In the pitch darkness, impeded by the heavy quilt on the bed, he pushed his index finger in and out of Violet’s vagina, hoping that he was stimulating her clitoris. The manual of sexual technique that he had studied rather more frequently than he had actually practised intercourse had laid great stress upon this item of foreplay.
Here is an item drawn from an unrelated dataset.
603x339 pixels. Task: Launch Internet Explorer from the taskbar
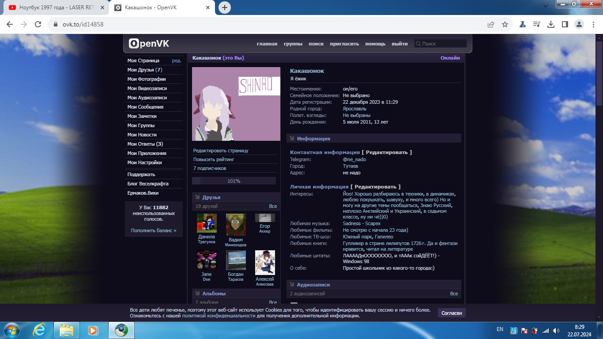coord(39,330)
“I’m sorry, darling, but that’s hurting,” Violet said after a while.
He pulled his finger away as though it had been burned.
“It doesn’t mean that we’re incompatible, Robin,” she said anxiously. “It’s just that you were rubbing in the wrong place.”
“I’m sorry,” he said huffily, “to be so clumsy.”
“Shall I show you the right place?” she whispered.
This was better. She took his long index finger, that had so often pointed out to her the syllabic pattern of Latin verse, and gently guided it on to her favourite spot. As he rubbed, he felt her pelvis heave like a swimmer lifted by a wave, and her l
egs opened wide and his own member stiffened in response.
They made love four times that weekend, and on each occasion Violet had an orgasm under digital stimulation, but not during the act itself, when Robin had his. This worried him somewhat in the light of the textbook, so that when Violet asked him if he thought they were compatible he said he thought they both needed time to think over the experience of the weekend. She looked crestfallen. “Let’s sleep on it,” he said. “We’ve already slept on it,” she said, “we’ve done nothing else all weekend.” He kissed her and said, “You’re lovely and I love you, but there’s no need to rush into anything.” This was as they were preparing to go home.
“I’m not going away with you for another of these weekends, you know,” she said.
“Do you have to say it like that?” he said, pained by her lack of tact.
“Yes, because I’m going to Confession at the very first church we come to and I must have a firm purpose of amendment or it won’t be any good.”
As soon as they returned to London, Robin was buried in examination scripts – not university exams, but “O” and “A” level papers which he marked to enhance his meagre salary. Violet helped him check the marks and fill in the mark sheets. One day as they were doing this she said, “Robin, I think I’m pregnant.”
“What? You can’t be.”
“Those things don’t always work, do they? I’m three weeks overdue, and this morning I felt sick when I got up.”
“My God.” He stared at her, appalled. It was, he supposed, possible that fumbling with his sheaths in the dark he had nicked one with a fingernail or otherwise mismanaged the business.
“I’m not trying to blackmail you into marrying me,” said Violet. “But I thought you ought to know.”
“If it’s true,” he said heavily, “you’ll just have to get rid of it.”
“You mean, have it adopted?”
“I mean have an operation. It can be arranged, I believe, at a price.” He looked miserably at the pile of scripts.